Я работаю над упражнением 14.2-4 CLRS (Введение в алгоритмы 3ed):
Мы хотим дополнить красно-черные деревья операцией RB-ENUMERATE(x, a, b), которая выводит все ключи k такие, что a ≤ k ≤ b в красно-черном дереве с корнем x. Опишите, как реализовать RB-ENUMERATE за время Θ(m + lg n), где m — количество выводимых ключей, а n — количество внутренних узлов в дереве. (Подсказка, вам не нужно добавлять новые атрибуты в красно-черное дерево.)

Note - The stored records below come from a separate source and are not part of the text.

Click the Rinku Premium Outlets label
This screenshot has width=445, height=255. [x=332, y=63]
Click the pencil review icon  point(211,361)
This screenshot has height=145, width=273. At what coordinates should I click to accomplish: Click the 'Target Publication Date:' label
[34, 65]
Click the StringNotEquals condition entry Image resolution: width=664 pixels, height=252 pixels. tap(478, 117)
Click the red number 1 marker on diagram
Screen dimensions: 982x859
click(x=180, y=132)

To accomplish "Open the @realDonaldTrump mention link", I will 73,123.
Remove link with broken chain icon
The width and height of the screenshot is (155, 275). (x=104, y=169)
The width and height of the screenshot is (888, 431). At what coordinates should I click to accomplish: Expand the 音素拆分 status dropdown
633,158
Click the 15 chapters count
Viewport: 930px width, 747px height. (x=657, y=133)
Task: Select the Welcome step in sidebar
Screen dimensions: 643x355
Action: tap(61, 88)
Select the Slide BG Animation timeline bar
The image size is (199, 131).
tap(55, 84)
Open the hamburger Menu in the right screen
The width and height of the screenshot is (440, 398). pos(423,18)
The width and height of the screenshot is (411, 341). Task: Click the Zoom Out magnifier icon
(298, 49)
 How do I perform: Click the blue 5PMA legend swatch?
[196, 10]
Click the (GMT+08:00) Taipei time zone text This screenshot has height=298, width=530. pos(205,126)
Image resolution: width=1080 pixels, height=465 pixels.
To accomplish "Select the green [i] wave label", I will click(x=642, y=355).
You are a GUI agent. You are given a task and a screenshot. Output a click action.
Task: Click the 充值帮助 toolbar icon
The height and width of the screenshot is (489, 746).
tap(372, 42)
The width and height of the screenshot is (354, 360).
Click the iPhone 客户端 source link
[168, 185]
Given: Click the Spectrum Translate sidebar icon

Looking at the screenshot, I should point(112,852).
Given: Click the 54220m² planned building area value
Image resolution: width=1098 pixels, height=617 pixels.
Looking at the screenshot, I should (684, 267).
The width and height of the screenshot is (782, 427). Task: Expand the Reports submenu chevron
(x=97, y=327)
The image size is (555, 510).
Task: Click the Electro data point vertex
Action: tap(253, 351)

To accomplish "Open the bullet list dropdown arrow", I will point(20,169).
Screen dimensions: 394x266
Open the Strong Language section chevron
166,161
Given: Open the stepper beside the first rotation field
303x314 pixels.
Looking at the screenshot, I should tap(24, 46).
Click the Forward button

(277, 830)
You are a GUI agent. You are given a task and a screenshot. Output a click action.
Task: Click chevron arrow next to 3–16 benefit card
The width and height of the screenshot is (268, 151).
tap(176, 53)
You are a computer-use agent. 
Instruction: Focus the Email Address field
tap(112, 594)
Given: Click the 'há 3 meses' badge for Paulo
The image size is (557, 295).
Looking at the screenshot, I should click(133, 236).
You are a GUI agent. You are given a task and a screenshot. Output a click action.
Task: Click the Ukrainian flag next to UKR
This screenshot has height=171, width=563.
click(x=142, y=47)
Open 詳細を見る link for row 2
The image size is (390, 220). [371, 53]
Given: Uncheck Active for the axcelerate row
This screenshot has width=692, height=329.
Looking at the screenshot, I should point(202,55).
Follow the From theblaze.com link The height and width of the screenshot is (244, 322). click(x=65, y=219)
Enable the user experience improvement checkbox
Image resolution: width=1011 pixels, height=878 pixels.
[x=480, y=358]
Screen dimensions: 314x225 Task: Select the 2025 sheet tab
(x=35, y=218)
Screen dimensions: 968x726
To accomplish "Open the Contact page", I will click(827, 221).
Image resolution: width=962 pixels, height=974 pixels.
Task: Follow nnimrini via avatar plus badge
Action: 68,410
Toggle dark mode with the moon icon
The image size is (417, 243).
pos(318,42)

Я нашел алгоритм в онлайн-решении, который, кажется, делает работает хорошо, но я не могу сказать, действительно ли сложность равна Θ(m + lg n).
RB-ENUMERATE(x, a, b)
T = red-black tree that x belongs in
nil = T.nil // sentinel NIL leaf node
if a <= x.key <= b
print(x)
if a <= x.key and x.left != nil
RB-ENUMERATE(x.left, a, b)
if x.key <= b and x.right != nil
RB-ENUMERATE(x.right, a, b)
Действительно ли этот рекурсивный алгоритм работает Θ(m + lg n) или он не удовлетворяет этому требованию? Я вижу, откуда берется lg n, но меня беспокоит случай, когда m = Θ(lg n), но время работы асимптотически больше, чем lg n.
В частности, в каждом вызове RB-ENUMERATE есть либо 2 рекурсивных вызова, которые происходят, если x попадает в интервал, либо 1 рекурсивный вызов, который происходит, если x не попадает в интервал. Следовательно, существует ровно m «экземпляров» RB-ENUMERATE, которые делают 2 рекурсивных вызова, но число, которое делает 1 рекурсивный вызов, неясно. Что, если все m «2-рекурсивных» вызовов происходят на верхних уровнях дерева рекурсии, и все они распространяются вниз до основания красно-черного дерева? В таком случае не будет ли это время работы Θ(m lg n)?